Estimate: $40,000 - $60,000
18 Works from the Bachman Collection
Auction: June 4, 2018 1:00:00 PM EDT
1984-1985, incised with the artist's signature and dated '85, numbered 2/5, and with the Johnson Atelier stamp at lower edge. Bronze with white patina.
height: 42 in. (106.7cm)
width: 35 in. (88.9cm)
depth: 49 in. (124.5cm)
Provenance: Sidney Janis Gallery, New York, New York.
The Estate of Lee & Gilbert Bachman, Atlanta, Georgia & Boca Raton, Florida (acquired directly from the above in 1986).
EXHIBITED:
"George Segal: Bronze," Mitchell-Innes & Nash, New York, April - June, 2003, p. 75, no. 18 (another cast illustrated in the exhibition catalogue).
note:
This lot is accompanied by a photocopy of the bill of sale from Sidney Janis Gallery, New York.

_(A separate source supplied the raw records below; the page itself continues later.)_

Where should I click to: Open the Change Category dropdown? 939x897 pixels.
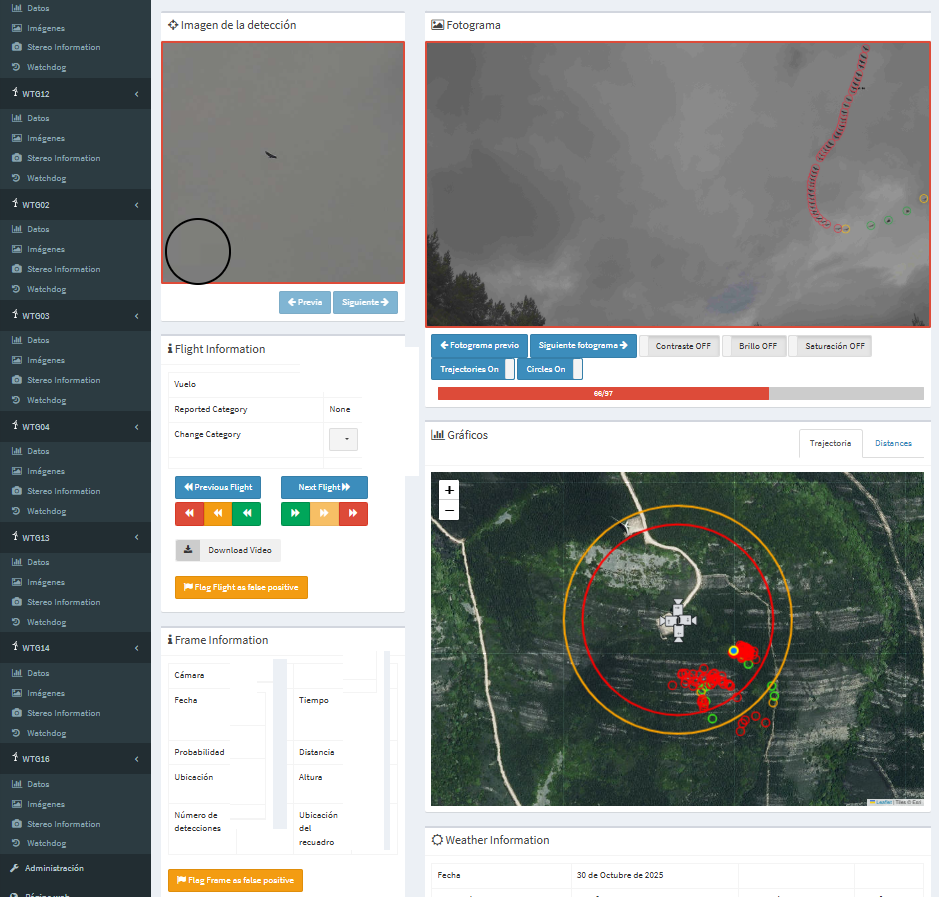343,439
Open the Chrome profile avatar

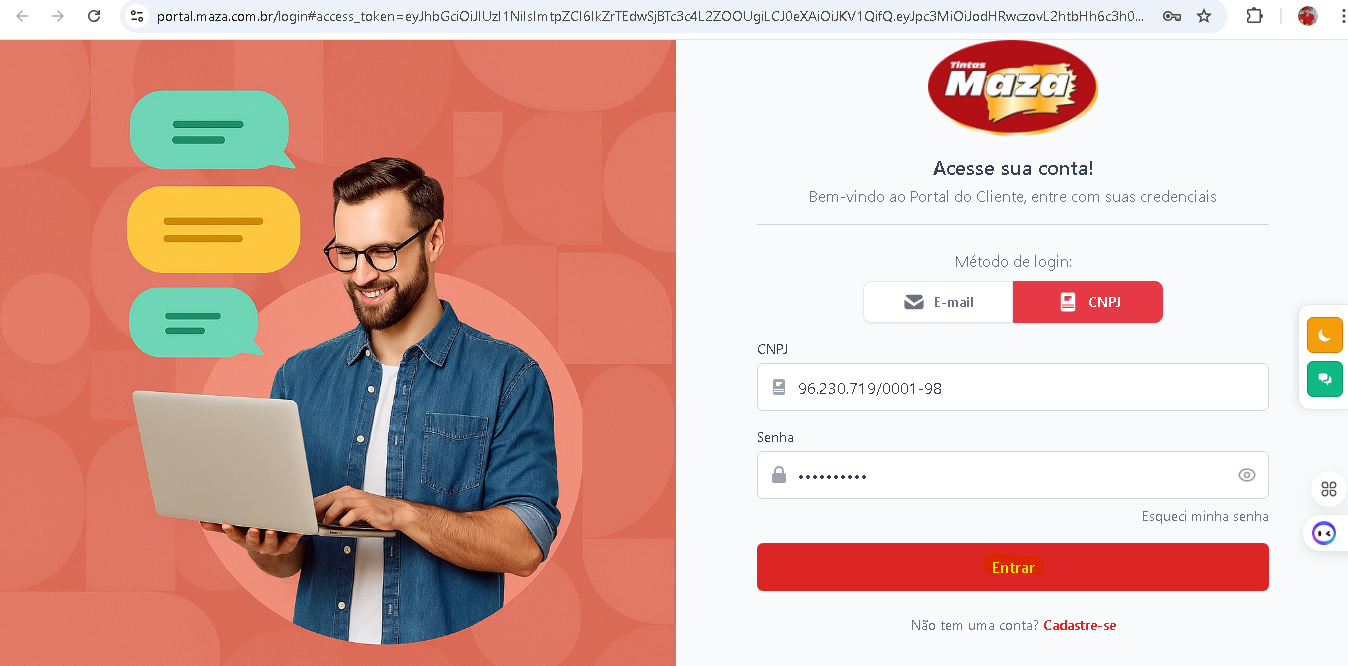(x=1307, y=16)
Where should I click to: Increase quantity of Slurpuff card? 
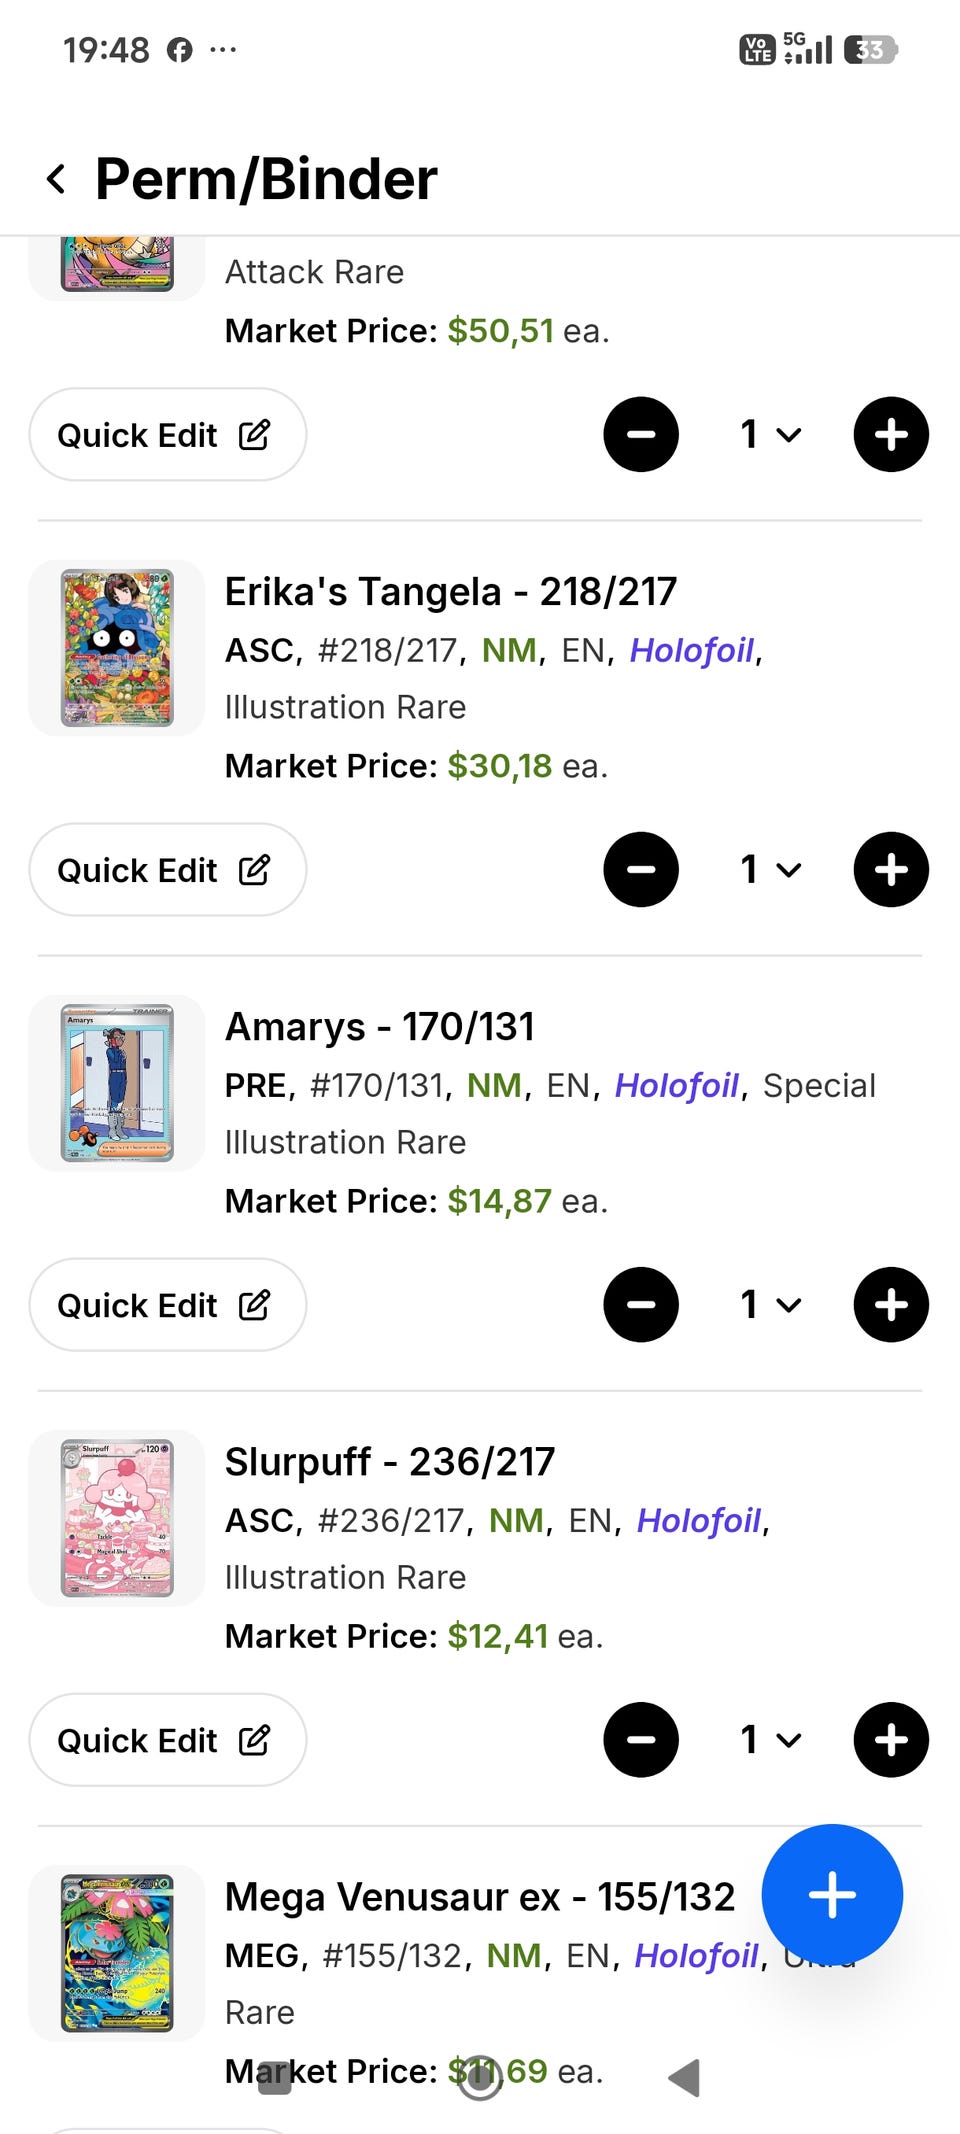point(891,1740)
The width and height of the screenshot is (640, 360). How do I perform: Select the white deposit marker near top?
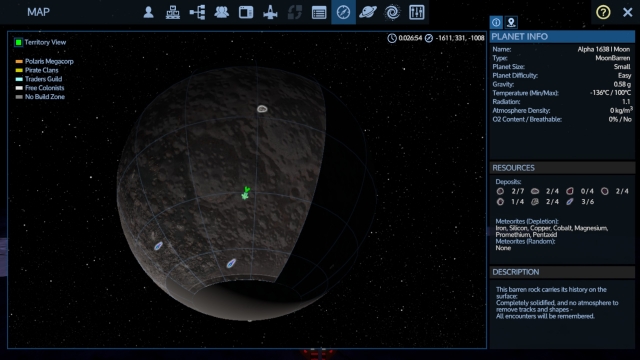click(262, 109)
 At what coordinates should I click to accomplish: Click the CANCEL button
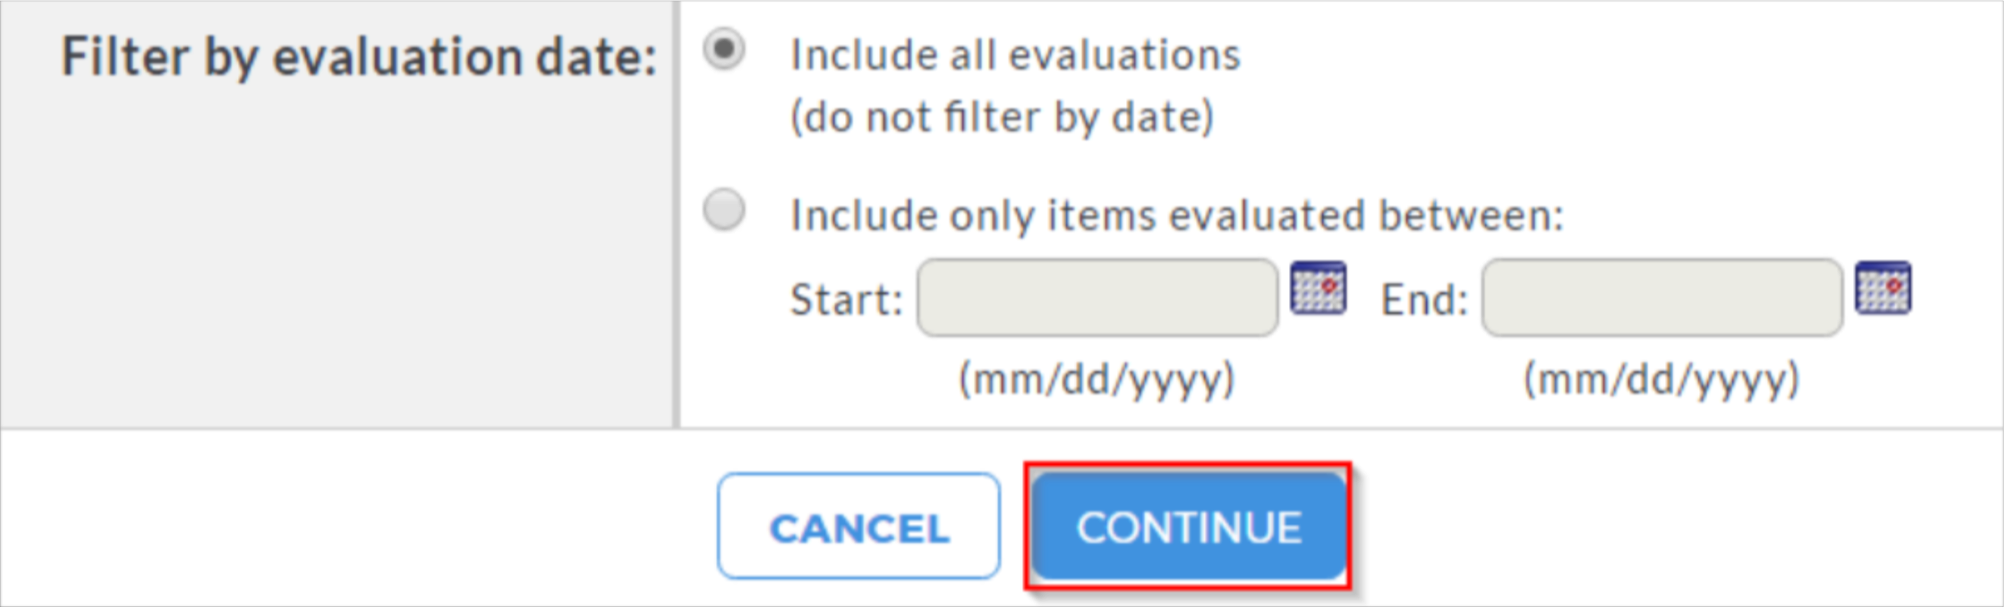pyautogui.click(x=859, y=527)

George Segal is best known as a sculptor who worked in a variety of media, including plaster and bronze. It is the former with which his oeuvre is most commonly associated. Segal created partial torsos as well as full-length models, as in the present lot, and cast his sculptures from living models generally known to him. He said, "I usually make sculptures of people I know very well in situations that I've known them in. And if that involves a luncheonette counter, places in the house or other places where I go: gas stations, bus stations, streets, farm buildings, this must all have to do with my experience...As long as there has been a very alive emotional experience between me and the person, or between me and the object, or both, only then do I incorporate it into my own art"(Hunter & Hawthorne, ‘George Segal,’ p. 72). To make his plaster figures, Segal wrapped his models in bandages dipped in warm water in sections, removing the sections, then reassembling and rejoining each seam.
Segal's subjects are presented in a variety of settings: seated in chairs, as in the present work, lying in bed, engaged in everyday activities, in domestic interiors, and in outdoor environments. In their 1984 reference on the artist, authors Sam Hunter and Don Hawthorne note "Segal's human replicas are pieced together...from castings of friends and relations who have been patient enough to leave their impression in plaster. Immobilized in plaster and anesthetized, they exist finally as objects exist" (ibid, p. 40).